Action item – For the listing that follows, give again exactly the lines from the one with "Task: Click the" to the one with "Click info icon next to Custom Logout URL", including both.

Provided records –

BEGIN

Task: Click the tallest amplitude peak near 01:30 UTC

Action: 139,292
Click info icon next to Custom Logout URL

END
BEGIN

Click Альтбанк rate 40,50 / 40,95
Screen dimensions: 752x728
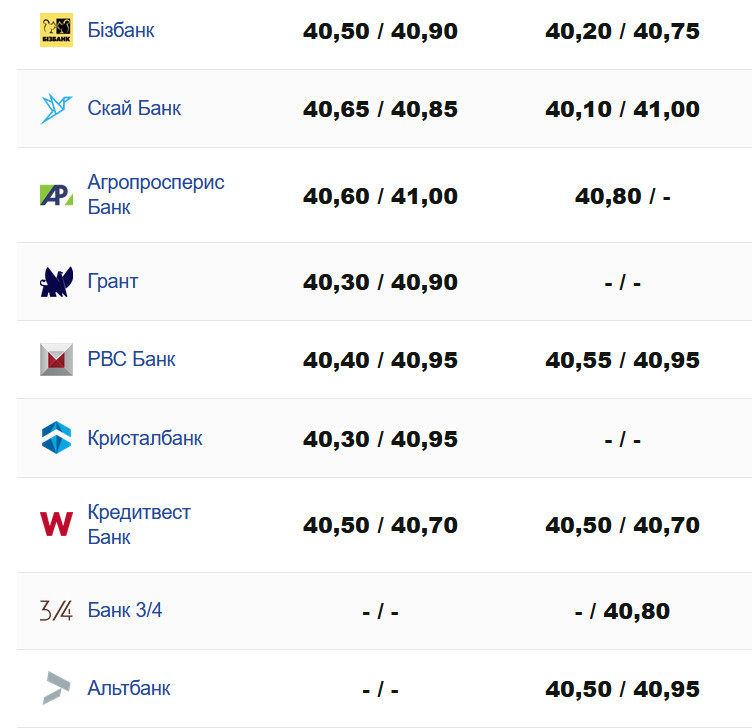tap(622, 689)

END

Result for this task –
Task: Click the tallest amplitude peak near 01:30 UTC

Action: 139,292
Click info icon next to Custom Logout URL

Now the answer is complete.